The Ride Of The Valkyries


The Ride Of The Valkyries

The economic games we play are not lost when profits start to disappear but much before. It is when an economy fails to understand which way to jump to get ahead and keeps subscribing instead to the game it knows. It thinks it is playing to its strengths by doing this, but yesterday’s victories mean nothing to tomorrow’s challenges.

And this goes double for ideological shibboleths. You cannot bring back, for example, the Congress Party glory years, at least politically, as in Mrs Indira Gandhi’s time, with its successive terms and majority governments by playing her garibi hatao card rebooted in 2013. It will not work but the government does not seem to agree. So we shall see what we shall see.

There comes a time though, with terrifying speed in these days of rapid technological obsolescence and great leaps of invention, before no-one knows who you are anymore, because you, truth be told, belong to another era.

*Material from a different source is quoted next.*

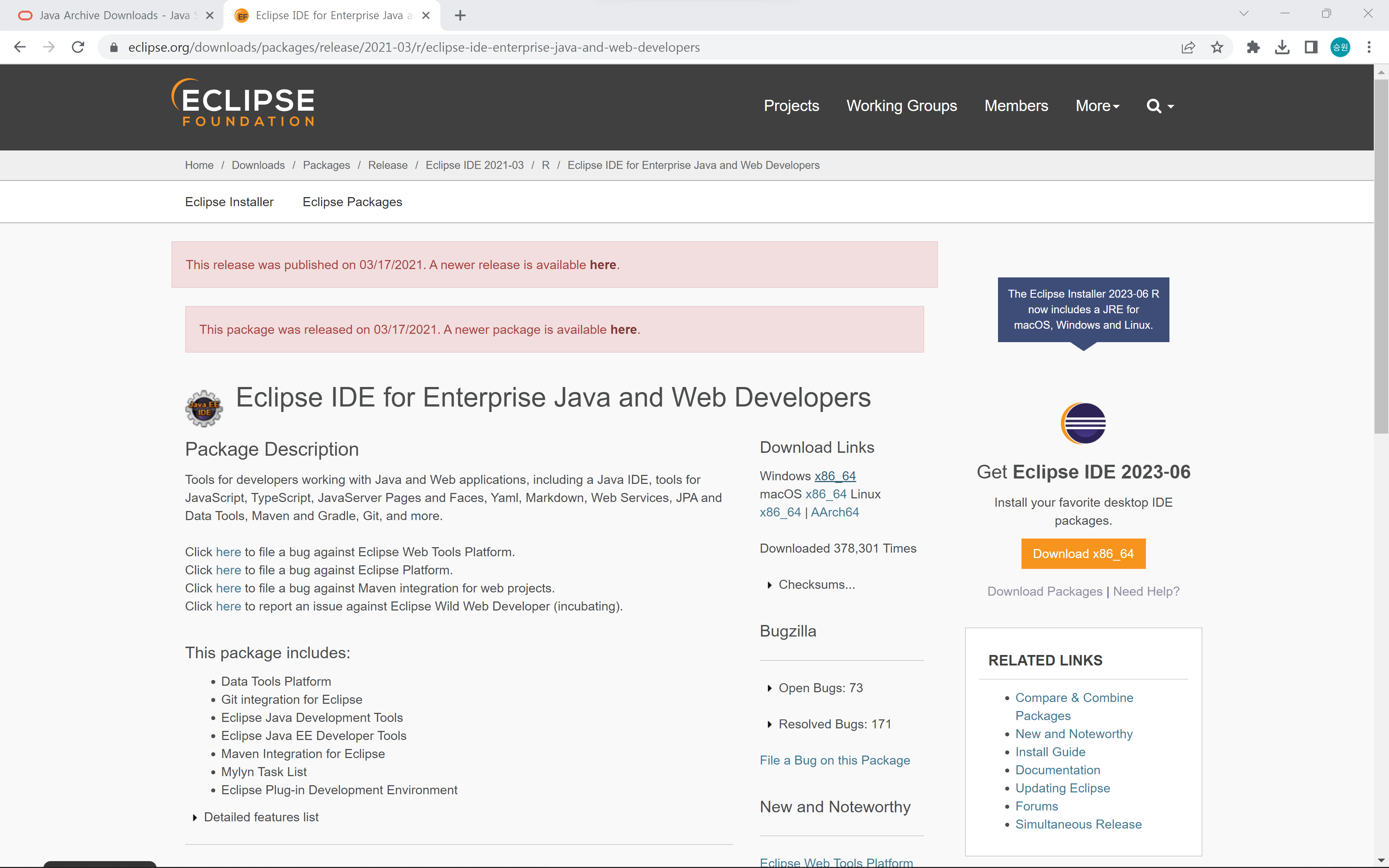This screenshot has width=1389, height=868.
Task: Toggle Chrome side panel icon
Action: tap(1311, 47)

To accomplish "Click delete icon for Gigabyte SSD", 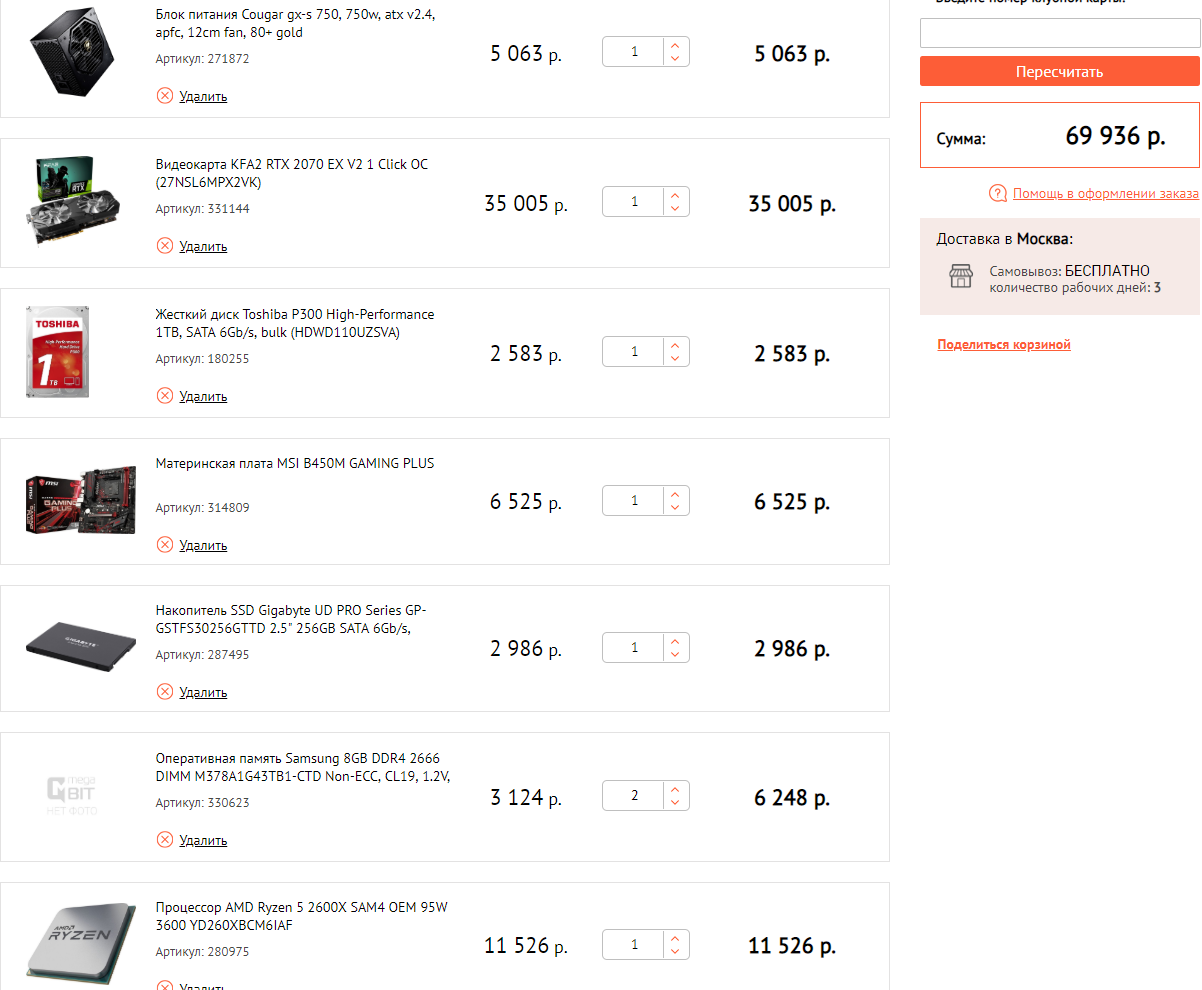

This is how The Economist writes pessimistically, startlingly, of Microsoft’s future, because it has not quite kept up with the shift away from the PC towards hand-held devices, the tablets and smart phones that everyone seems to tote about these days.

So even though at present with Windows 8 it is still making good profits, the tomorrow scenario is going to thrust it into yesterday’s greatness. It has happened to Apple in comparison to Samsung though many claim the fat lady has not yet sung in the apple tree. But visionary Steve Jobs is gone and they simply don’t make game- changing inventors like him every day.

Apple is struggling with its minimally improved iPhone 5 and Blackberry is trying to resurrect itself from the dustbin of history with the Z10. Nokia, king of the hill just five years ago, now dead in the water, is doing and hoping likewise with its Nokia Lumia.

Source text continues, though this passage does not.